I reflected recently on the difference between work and a job. The worker sees something that needs to be done and pursues it because it advances the organization. The holder of the job sees something that needs to be done, and may or may not do it based on whether or not it is his or her job. The essential difference between these two people is simply that a worker improves the organization and the holder of a job covers his (here it comes!) ass.
CYA is job one.
It gets tiresome to talk with the holders of jobs. They are always worried about whether they are doing something they should be doing or something they are not paid to do, or is not their responsibility to do, or the union does not allow based on work rules, or, most painfully, that is “not my job”. All good reasons not to do something, all good excuses to watch an organization be less than it can be.
CYA defines the job.
Going to work in the morning entails being excited about helping make something bigger than yourself, better.
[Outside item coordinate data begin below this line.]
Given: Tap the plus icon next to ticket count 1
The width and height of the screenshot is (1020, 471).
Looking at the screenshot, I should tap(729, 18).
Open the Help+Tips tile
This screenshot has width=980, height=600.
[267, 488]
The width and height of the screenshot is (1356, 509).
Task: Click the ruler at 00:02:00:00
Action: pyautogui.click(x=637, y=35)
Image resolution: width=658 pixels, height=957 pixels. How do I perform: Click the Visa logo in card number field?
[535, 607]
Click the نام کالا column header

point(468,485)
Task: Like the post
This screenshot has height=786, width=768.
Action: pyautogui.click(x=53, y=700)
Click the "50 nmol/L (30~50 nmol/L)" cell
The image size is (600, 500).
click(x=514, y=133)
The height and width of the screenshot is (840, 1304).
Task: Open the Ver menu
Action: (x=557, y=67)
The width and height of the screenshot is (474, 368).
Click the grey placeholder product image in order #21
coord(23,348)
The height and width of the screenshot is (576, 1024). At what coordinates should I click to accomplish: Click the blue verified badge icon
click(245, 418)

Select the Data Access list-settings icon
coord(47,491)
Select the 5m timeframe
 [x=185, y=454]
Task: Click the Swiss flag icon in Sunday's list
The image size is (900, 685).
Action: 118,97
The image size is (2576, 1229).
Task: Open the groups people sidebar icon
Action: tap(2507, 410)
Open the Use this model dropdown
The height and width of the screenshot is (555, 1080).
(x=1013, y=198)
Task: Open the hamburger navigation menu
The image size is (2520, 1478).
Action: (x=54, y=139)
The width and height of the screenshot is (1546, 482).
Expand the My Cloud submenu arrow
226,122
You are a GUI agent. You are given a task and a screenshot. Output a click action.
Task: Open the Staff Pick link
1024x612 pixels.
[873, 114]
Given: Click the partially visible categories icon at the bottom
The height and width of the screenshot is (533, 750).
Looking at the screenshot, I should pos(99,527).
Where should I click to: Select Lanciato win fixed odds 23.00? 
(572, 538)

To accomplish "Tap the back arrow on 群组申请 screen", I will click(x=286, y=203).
Going to a job in the morning entails making sure you do nothing that in any way will have an impact on not being able to go to work the next day, that no one will scold you for not doing what you are supposed to do or taking on responsibility that is none of your business.
CYA is the work itself.
There is a ditch on both sides of this road. Everyone doing what everyone thinks best leads to a form of anarchy and disorder. However, everyone doing only what they are supposed to do regardless of its impact on the organization leads to something equal to anarchy in destructive force but follows the rules laid out in contracts, working papers, operating papers and other documents to a tee. It is the hardening of bureaucracy to the point where its primary role is to perpetuate itself and, in the end, cannot identify the work even though every job is well known.
CYA and nothing else.
The only places in the world where getting the work done is to define people’s jobs are in placement offices, head-hunting firms, and human resource operations. I am not sure what a human resource is, but I think it has something to do with jobs mostly, and very little of it is directed towards work. The work comes from somewhere else, some combination of head and heart that provides something people are willing to buy.
A combination of passion and dedication allows risks to be taken. A combination of reward and satisfaction brings out the best in a place of enterprise; I don’t care whether it’s a grocery store, bank, car dealership, church, big box retailer, or a mom-and-pop tomato stand.
No CYA here.
People who know the difference between job and work are found at successful organizations no matter their purpose, size, or supposed significance. People complain about Wal-Mart but when I go there, I get the feeling that employees are at work, not at a job. How is that possible? The news tells us they are under-paid, have modest or no benefits, and generally are not well treated. How can they appear to go to work and not a job? There is something going on that I can’t understand but suggest that any organization having workers rather than job holders will eventually be very good.
No CYA here either.
Organizations that can’t distinguish between job and work will founder and fold.
Our University has real work to do, and I am thankful that I am around many people who know what the real work is.
I am not going to tell you.
It is as Joe Louis said when asked what it took to be a great boxer: “If you have to ask, you will never know.”